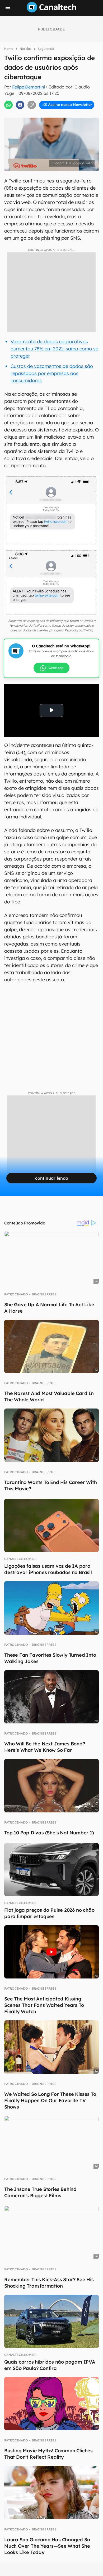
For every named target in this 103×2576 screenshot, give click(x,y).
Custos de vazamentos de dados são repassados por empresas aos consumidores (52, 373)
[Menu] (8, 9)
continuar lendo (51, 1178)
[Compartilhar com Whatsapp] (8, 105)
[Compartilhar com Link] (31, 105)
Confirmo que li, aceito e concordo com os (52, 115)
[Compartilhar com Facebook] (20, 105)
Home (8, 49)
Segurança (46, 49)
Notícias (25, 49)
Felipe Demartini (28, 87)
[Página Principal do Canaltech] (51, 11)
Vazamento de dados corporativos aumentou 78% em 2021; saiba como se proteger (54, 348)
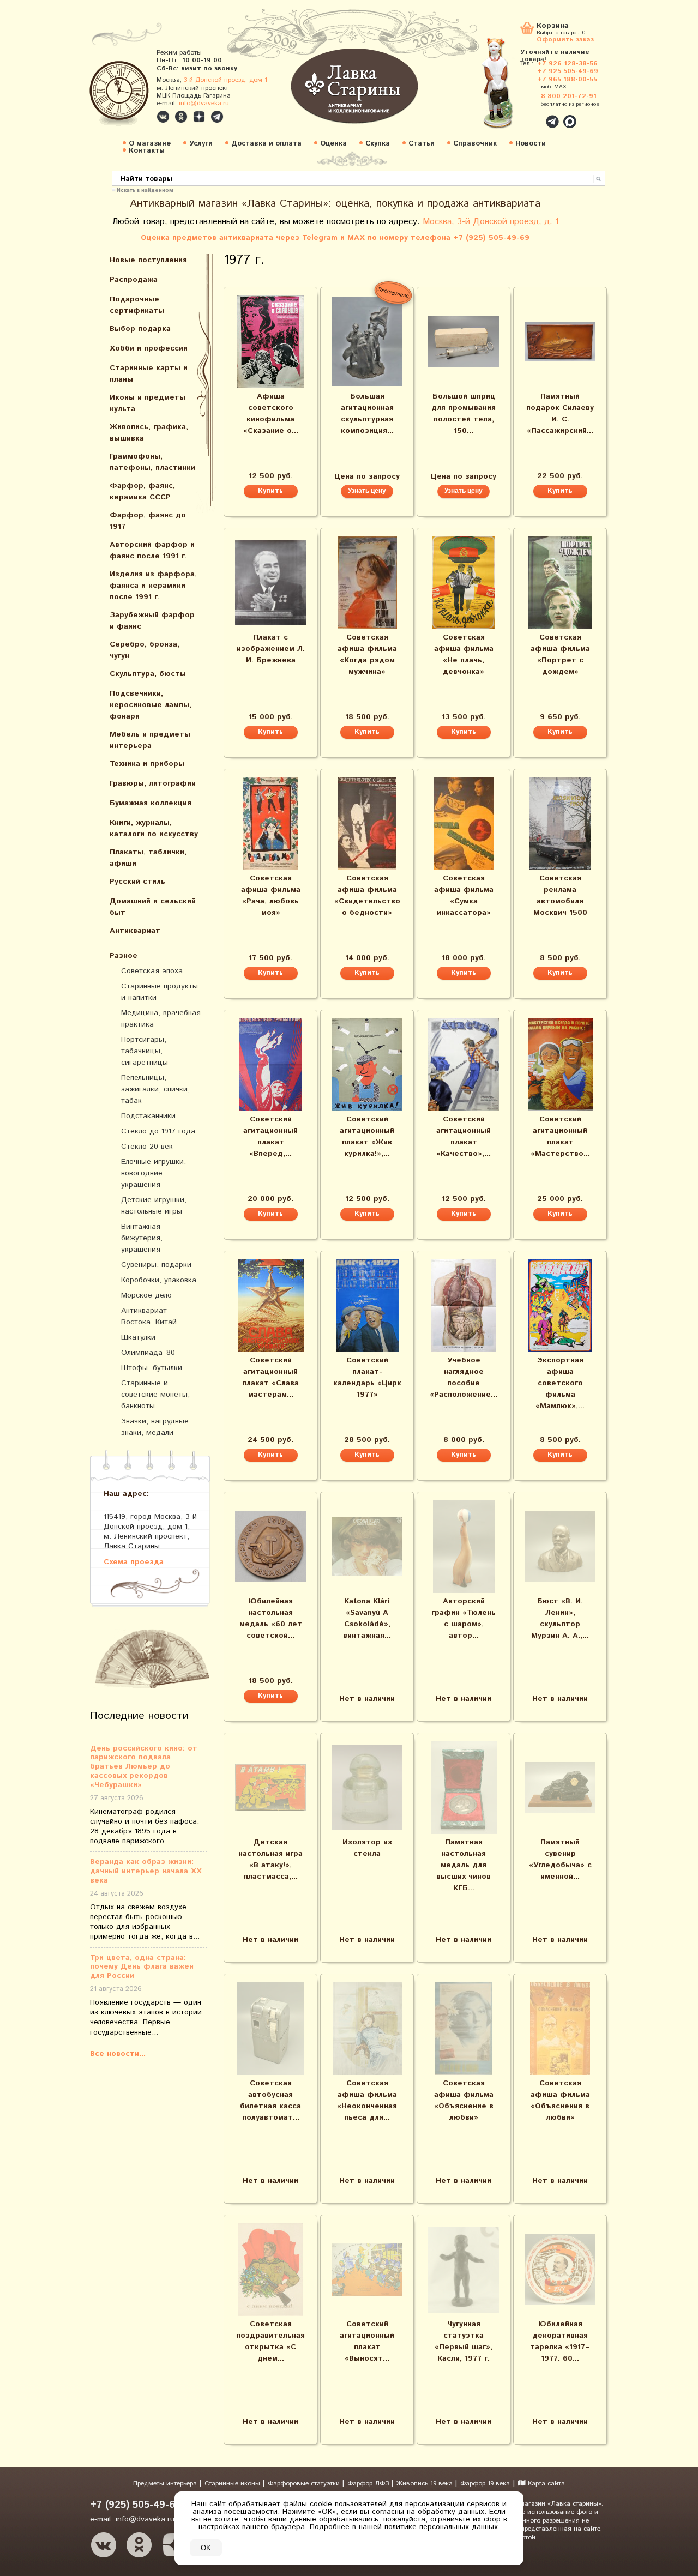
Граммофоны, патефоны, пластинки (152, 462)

Exercise prompt: Where a line in the entries holds the word "Compartilhar", copy that line.

Expected answer:
[Compartilhar com Whatsapp] (8, 105)
[Compartilhar com Link] (31, 105)
[Compartilhar com Facebook] (20, 105)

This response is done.